Task to complete:
Could you set down exactly the lines of the data below, starting at the one that holds "is (624, 1568)." and ending at the one that holds "Task: Click the new tab plus icon", both included, and only those?

** Provided records follows **

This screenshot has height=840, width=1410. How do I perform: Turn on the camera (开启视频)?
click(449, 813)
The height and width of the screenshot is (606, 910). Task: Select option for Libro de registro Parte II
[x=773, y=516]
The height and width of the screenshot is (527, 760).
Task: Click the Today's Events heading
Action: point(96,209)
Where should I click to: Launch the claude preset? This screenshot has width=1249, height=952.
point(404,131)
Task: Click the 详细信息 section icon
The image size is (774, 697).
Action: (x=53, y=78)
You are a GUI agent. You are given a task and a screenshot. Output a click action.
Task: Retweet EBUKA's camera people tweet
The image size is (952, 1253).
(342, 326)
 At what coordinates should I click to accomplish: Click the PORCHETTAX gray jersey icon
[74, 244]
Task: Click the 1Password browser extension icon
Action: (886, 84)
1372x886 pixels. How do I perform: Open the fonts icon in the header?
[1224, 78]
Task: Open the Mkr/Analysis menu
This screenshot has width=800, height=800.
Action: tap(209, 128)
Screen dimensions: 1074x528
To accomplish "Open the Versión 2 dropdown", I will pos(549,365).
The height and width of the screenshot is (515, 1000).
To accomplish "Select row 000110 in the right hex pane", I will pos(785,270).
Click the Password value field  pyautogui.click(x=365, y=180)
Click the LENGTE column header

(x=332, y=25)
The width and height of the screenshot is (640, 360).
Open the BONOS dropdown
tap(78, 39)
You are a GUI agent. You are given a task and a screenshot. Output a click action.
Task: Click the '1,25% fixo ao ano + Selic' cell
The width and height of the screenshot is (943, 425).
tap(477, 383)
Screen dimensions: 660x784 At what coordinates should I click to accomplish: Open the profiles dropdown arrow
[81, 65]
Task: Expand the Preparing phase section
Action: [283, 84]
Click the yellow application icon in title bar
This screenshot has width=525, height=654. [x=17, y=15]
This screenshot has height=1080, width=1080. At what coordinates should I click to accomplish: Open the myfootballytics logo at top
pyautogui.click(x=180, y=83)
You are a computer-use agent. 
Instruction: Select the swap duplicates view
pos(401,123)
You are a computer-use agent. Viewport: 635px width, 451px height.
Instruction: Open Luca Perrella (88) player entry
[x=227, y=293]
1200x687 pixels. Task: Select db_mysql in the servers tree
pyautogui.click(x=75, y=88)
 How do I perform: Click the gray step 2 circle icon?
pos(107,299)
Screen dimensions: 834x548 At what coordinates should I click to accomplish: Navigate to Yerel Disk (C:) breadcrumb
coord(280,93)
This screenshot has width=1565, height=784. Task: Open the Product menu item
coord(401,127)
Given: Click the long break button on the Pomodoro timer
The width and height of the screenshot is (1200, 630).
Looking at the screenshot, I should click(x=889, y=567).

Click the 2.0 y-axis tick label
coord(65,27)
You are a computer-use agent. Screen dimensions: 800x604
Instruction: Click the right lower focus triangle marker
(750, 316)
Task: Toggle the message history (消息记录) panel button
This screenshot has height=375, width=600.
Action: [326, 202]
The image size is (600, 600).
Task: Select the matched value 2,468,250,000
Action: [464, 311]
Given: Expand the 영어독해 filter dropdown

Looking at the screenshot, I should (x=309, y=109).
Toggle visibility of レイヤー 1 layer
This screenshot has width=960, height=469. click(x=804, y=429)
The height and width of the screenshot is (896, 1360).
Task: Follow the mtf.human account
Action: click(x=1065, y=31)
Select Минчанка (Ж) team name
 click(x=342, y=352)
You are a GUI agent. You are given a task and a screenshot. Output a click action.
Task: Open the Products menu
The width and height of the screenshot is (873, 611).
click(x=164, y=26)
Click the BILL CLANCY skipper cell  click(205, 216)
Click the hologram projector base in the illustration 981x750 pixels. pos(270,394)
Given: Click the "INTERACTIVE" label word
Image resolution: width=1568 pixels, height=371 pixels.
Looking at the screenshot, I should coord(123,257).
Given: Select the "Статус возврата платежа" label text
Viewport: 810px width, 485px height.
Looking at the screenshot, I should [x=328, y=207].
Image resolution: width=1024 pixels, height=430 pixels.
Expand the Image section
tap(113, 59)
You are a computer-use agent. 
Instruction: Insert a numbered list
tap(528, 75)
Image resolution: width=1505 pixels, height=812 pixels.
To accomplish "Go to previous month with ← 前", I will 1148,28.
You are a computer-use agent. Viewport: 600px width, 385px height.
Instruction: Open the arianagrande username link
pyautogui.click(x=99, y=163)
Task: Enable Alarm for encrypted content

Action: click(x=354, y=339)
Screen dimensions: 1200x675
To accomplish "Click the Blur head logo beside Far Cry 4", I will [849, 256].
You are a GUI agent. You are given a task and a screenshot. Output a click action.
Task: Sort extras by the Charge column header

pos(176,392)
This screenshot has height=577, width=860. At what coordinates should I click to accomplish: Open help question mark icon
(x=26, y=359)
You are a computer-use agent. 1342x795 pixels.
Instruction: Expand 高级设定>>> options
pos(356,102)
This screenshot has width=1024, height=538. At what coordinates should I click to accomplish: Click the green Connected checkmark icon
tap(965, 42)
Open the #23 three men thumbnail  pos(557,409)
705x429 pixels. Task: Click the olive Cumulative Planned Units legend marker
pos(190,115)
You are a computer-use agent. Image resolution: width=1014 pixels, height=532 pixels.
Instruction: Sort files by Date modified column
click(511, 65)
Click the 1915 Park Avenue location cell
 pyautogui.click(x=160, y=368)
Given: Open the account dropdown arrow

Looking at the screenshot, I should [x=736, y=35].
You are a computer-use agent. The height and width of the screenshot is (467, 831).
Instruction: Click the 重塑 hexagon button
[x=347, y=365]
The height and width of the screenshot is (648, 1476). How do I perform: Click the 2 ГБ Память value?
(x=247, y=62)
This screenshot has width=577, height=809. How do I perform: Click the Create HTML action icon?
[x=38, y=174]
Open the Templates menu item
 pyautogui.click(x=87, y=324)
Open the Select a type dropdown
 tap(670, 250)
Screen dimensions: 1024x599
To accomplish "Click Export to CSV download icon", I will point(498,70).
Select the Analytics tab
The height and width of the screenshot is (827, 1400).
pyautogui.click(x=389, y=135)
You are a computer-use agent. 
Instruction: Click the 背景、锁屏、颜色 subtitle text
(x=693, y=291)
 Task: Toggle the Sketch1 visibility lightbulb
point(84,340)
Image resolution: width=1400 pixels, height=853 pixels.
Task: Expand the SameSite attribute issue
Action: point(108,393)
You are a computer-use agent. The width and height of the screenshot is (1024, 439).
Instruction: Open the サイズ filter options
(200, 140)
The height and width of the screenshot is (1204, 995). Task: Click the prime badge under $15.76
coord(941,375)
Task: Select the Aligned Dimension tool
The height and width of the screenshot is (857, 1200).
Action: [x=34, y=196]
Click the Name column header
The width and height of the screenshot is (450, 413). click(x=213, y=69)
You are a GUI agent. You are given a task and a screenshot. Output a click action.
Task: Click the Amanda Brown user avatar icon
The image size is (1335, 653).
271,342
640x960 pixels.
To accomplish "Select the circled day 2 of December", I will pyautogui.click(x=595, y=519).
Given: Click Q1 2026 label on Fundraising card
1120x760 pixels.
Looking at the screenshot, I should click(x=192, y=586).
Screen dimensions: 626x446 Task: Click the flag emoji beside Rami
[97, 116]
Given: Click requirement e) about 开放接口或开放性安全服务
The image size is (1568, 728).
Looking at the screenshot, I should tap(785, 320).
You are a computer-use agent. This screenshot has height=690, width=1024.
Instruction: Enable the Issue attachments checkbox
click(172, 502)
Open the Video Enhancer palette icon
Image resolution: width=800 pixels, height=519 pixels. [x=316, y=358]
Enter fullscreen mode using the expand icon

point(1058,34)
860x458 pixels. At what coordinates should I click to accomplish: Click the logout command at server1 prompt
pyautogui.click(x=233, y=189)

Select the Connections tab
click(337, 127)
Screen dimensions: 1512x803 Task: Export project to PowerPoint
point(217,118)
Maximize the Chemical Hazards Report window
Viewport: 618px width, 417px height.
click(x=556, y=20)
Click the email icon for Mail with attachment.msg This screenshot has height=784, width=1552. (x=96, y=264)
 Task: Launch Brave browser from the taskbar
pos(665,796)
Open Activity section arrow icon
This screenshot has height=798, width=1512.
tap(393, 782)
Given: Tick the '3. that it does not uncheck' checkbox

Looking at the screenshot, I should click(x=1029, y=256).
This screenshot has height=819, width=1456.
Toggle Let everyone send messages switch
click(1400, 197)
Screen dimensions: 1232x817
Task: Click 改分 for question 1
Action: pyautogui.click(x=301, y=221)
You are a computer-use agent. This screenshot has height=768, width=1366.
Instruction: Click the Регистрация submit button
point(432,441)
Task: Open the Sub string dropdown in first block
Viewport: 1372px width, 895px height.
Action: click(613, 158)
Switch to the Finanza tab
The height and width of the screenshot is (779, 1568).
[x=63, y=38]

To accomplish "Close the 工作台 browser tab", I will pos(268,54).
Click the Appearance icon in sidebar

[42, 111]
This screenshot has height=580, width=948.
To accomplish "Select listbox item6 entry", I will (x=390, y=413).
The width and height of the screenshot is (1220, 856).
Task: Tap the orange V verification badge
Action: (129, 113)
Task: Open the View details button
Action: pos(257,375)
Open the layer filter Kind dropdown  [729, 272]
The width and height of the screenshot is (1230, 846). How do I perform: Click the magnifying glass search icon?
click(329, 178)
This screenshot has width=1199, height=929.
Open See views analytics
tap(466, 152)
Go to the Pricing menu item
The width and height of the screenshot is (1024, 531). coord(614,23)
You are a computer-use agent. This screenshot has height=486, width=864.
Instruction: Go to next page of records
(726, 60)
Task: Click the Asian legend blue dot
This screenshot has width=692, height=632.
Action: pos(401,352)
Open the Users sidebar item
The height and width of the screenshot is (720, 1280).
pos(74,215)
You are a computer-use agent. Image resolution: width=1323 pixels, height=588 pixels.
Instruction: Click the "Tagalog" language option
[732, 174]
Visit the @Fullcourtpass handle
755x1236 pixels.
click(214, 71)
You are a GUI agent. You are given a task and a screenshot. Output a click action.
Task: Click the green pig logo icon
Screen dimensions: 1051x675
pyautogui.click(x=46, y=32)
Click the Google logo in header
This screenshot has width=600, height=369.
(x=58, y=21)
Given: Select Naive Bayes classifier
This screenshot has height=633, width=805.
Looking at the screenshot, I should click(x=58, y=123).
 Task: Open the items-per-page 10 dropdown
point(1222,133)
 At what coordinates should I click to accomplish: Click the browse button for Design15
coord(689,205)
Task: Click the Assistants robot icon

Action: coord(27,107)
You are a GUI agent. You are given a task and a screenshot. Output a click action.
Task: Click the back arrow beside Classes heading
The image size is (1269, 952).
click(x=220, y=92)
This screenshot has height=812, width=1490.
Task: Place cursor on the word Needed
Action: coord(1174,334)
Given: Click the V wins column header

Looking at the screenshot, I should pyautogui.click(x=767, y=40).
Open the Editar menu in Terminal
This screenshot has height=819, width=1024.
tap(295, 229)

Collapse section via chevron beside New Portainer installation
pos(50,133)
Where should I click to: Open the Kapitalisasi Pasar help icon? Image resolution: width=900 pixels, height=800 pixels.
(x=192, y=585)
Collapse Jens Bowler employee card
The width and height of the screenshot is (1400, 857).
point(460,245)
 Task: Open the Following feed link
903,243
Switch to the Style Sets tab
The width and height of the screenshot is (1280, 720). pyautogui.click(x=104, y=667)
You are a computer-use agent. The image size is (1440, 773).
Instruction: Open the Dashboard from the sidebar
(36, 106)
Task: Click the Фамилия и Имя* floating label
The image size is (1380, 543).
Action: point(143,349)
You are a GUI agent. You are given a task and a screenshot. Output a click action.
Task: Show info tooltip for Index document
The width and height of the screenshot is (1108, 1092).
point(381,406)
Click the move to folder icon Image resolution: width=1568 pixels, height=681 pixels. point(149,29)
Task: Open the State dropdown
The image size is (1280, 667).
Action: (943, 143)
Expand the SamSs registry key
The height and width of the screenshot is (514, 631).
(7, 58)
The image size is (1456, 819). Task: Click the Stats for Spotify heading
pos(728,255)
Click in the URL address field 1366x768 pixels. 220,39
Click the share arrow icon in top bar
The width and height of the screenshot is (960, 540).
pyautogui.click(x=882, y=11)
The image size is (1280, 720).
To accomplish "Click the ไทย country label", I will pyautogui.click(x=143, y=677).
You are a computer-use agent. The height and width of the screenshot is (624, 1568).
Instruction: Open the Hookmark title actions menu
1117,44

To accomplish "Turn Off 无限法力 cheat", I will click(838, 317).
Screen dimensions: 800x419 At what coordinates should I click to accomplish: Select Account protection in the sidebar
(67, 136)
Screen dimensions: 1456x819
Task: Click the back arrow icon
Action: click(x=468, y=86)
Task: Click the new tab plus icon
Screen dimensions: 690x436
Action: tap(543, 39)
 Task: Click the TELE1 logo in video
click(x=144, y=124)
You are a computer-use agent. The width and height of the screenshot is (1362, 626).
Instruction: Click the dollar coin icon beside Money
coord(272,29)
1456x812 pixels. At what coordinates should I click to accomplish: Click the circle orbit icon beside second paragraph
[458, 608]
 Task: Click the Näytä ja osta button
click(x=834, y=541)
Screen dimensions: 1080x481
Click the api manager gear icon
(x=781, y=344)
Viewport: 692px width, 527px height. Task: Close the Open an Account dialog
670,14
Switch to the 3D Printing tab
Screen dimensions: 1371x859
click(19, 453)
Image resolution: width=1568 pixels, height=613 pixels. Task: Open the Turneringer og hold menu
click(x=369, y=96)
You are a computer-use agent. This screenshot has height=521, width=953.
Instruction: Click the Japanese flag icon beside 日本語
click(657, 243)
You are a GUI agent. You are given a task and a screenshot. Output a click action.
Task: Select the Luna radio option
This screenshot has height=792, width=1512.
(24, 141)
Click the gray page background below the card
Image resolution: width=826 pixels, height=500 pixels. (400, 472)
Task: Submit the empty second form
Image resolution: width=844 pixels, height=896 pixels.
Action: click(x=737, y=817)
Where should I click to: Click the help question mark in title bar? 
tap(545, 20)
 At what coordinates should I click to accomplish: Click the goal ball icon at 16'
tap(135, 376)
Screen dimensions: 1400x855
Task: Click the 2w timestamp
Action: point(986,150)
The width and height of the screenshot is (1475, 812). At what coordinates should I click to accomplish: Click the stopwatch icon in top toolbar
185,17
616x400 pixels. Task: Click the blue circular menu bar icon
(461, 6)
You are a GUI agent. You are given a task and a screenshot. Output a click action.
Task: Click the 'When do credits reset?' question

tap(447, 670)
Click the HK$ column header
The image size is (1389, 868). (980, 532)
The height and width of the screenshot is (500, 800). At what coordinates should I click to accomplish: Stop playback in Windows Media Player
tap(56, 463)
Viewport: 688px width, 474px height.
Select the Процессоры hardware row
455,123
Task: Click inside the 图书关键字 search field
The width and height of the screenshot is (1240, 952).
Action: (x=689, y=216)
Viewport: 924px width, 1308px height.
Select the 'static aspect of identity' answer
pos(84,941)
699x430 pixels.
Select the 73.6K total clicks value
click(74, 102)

** End of Provided records **

Problem solution:
You are a computer-use agent. The height and width of the screenshot is (624, 1568).
Instruction: Open the Hookmark title actions menu
1117,44

To accomplish "Turn Off 无限法力 cheat", I will click(838, 317).
Screen dimensions: 800x419 At what coordinates should I click to accomplish: Select Account protection in the sidebar
(67, 136)
Screen dimensions: 1456x819
Task: Click the back arrow icon
Action: click(x=468, y=86)
Task: Click the new tab plus icon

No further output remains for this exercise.